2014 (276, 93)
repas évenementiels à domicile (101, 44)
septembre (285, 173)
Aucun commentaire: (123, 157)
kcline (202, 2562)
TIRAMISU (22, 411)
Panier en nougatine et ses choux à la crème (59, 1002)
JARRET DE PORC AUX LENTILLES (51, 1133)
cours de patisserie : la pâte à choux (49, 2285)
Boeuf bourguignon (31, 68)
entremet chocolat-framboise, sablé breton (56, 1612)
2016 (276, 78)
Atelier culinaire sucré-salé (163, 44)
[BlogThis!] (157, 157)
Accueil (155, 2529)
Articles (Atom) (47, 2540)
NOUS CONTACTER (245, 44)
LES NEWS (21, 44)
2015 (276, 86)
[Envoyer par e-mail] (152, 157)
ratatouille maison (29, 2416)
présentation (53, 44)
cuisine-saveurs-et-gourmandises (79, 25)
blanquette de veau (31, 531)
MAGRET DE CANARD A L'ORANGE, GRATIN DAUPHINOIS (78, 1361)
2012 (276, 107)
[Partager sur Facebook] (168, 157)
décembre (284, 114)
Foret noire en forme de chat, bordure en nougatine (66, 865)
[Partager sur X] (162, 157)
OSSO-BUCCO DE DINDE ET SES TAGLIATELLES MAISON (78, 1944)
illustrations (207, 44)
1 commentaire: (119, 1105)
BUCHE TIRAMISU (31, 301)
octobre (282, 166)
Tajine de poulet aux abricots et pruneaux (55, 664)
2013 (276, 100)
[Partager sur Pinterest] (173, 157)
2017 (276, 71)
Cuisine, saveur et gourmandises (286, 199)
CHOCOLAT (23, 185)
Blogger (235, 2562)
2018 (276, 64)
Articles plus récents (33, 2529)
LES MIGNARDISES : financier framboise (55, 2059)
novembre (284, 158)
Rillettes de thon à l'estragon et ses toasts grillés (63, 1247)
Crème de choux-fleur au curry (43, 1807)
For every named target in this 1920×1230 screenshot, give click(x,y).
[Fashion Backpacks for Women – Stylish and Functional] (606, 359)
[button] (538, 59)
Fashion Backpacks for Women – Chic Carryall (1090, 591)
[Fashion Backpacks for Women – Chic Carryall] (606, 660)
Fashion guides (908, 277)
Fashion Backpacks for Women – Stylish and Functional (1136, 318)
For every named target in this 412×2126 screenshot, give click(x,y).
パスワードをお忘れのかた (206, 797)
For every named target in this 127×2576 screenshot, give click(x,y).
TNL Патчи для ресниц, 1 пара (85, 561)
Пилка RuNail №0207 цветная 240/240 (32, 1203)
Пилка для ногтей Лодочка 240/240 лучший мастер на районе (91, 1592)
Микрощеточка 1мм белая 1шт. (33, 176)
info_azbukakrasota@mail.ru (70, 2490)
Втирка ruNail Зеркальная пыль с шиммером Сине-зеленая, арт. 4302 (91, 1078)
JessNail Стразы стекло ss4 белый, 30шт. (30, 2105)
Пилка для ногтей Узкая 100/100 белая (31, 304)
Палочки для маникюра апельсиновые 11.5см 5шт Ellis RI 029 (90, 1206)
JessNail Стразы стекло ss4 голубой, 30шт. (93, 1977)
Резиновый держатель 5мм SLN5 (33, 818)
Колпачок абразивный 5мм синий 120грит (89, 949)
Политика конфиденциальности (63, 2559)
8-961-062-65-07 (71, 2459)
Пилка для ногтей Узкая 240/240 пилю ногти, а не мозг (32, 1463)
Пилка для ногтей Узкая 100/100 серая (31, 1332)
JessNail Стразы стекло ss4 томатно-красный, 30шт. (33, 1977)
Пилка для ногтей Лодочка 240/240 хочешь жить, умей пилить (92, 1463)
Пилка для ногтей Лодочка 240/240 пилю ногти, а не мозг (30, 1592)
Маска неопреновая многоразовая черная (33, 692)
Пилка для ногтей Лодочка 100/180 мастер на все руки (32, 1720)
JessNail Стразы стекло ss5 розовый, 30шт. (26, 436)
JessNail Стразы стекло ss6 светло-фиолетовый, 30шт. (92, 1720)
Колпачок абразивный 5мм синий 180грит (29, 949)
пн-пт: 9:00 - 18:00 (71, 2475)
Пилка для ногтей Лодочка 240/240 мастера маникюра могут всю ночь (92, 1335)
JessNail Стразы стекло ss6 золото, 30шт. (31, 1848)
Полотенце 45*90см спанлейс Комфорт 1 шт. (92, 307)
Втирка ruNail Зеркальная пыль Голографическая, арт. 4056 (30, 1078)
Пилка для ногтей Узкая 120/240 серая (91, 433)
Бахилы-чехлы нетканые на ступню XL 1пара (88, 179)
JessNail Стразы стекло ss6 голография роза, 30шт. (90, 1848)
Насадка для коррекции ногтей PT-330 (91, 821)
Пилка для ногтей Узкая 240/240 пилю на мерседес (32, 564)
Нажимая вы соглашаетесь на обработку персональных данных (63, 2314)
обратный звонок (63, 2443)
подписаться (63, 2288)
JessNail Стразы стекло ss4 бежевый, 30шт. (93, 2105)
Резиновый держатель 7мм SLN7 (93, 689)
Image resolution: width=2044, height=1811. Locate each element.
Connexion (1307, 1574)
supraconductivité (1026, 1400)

What to work on: Print out the whole listing, with every line exactly as it appears.

Answer to this task:
2014 (276, 93)
repas évenementiels à domicile (101, 44)
septembre (285, 173)
Aucun commentaire: (123, 157)
kcline (202, 2562)
TIRAMISU (22, 411)
Panier en nougatine et ses choux à la crème (59, 1002)
JARRET DE PORC AUX LENTILLES (51, 1133)
cours de patisserie : la pâte à choux (49, 2285)
Boeuf bourguignon (31, 68)
entremet chocolat-framboise, sablé breton (56, 1612)
2016 (276, 78)
Atelier culinaire sucré-salé (163, 44)
[BlogThis!] (157, 157)
Accueil (155, 2529)
Articles (Atom) (47, 2540)
NOUS CONTACTER (245, 44)
LES NEWS (21, 44)
2015 (276, 86)
[Envoyer par e-mail] (152, 157)
ratatouille maison (29, 2416)
présentation (53, 44)
cuisine-saveurs-et-gourmandises (79, 25)
blanquette de veau (31, 531)
MAGRET DE CANARD A L'ORANGE, GRATIN DAUPHINOIS (78, 1361)
2012 (276, 107)
[Partager sur Facebook] (168, 157)
décembre (284, 114)
Foret noire en forme de chat, bordure en nougatine (66, 865)
[Partager sur X] (162, 157)
OSSO-BUCCO DE DINDE ET SES TAGLIATELLES MAISON (78, 1944)
illustrations (207, 44)
1 commentaire: (119, 1105)
BUCHE TIRAMISU (31, 301)
octobre (282, 166)
Tajine de poulet aux abricots et pruneaux (55, 664)
2013 (276, 100)
[Partager sur Pinterest] (173, 157)
2017 (276, 71)
Cuisine, saveur et gourmandises (286, 199)
CHOCOLAT (23, 185)
Blogger (235, 2562)
2018 (276, 64)
Articles plus récents (33, 2529)
LES MIGNARDISES : financier framboise (55, 2059)
novembre (284, 158)
Rillettes de thon à l'estragon et ses toasts grillés (63, 1247)
Crème de choux-fleur au curry (43, 1807)
For every named target in this 1920×1230 screenshot, give click(x,y).
[Fashion Backpacks for Women – Stylish and Functional] (606, 359)
[button] (538, 59)
Fashion Backpacks for Women – Chic Carryall (1090, 591)
[Fashion Backpacks for Women – Chic Carryall] (606, 660)
Fashion guides (908, 277)
Fashion Backpacks for Women – Stylish and Functional (1136, 318)
For every named target in this 412×2126 screenshot, give click(x,y).
パスワードをお忘れのかた (206, 797)
For every named target in this 127×2576 screenshot, give click(x,y).
TNL Патчи для ресниц, 1 пара (85, 561)
Пилка RuNail №0207 цветная 240/240 (32, 1203)
Пилка для ногтей Лодочка 240/240 лучший мастер на районе (91, 1592)
Микрощеточка 1мм белая 1шт. (33, 176)
info_azbukakrasota@mail.ru (70, 2490)
Втирка ruNail Зеркальная пыль с шиммером Сине-зеленая, арт. 4302 (91, 1078)
JessNail Стразы стекло ss4 белый, 30шт. (30, 2105)
Пилка для ногтей Узкая 100/100 белая (31, 304)
Палочки для маникюра апельсиновые 11.5см 5шт Ellis RI 029 (90, 1206)
JessNail Стразы стекло ss4 голубой, 30шт. (93, 1977)
Резиновый держатель 5мм SLN5 (33, 818)
Колпачок абразивный 5мм синий 120грит (89, 949)
Политика конфиденциальности (63, 2559)
8-961-062-65-07 (71, 2459)
Пилка для ногтей Узкая 240/240 пилю ногти, а не мозг (32, 1463)
Пилка для ногтей Узкая 100/100 серая (31, 1332)
JessNail Стразы стекло ss4 томатно-красный, 30шт. (33, 1977)
Пилка для ногтей Лодочка 240/240 хочешь жить, умей пилить (92, 1463)
Пилка для ногтей Лодочка 240/240 пилю ногти, а не мозг (30, 1592)
Маска неопреновая многоразовая черная (33, 692)
Пилка для ногтей Лодочка 100/180 мастер на все руки (32, 1720)
JessNail Стразы стекло ss5 розовый, 30шт. (26, 436)
JessNail Стразы стекло ss6 светло-фиолетовый, 30шт. (92, 1720)
Колпачок абразивный 5мм синий 180грит (29, 949)
пн-пт: 9:00 - 18:00 (71, 2475)
Пилка для ногтей Лодочка 240/240 мастера маникюра могут всю ночь (92, 1335)
JessNail Стразы стекло ss6 золото, 30шт. (31, 1848)
Полотенце 45*90см спанлейс Комфорт 1 шт. (92, 307)
Втирка ruNail Зеркальная пыль Голографическая, арт. 4056 (30, 1078)
Пилка для ногтей Узкая 120/240 серая (91, 433)
Бахилы-чехлы нетканые на ступню XL 1пара (88, 179)
JessNail Стразы стекло ss6 голография роза, 30шт. (90, 1848)
Насадка для коррекции ногтей PT-330 (91, 821)
Пилка для ногтей Узкая 240/240 пилю на мерседес (32, 564)
Нажимая вы соглашаетесь на обработку персональных данных (63, 2314)
обратный звонок (63, 2443)
подписаться (63, 2288)
JessNail Стразы стекло ss4 бежевый, 30шт. (93, 2105)
Резиновый держатель 7мм SLN7 (93, 689)
Image resolution: width=2044, height=1811. Locate each element.
Connexion (1307, 1574)
supraconductivité (1026, 1400)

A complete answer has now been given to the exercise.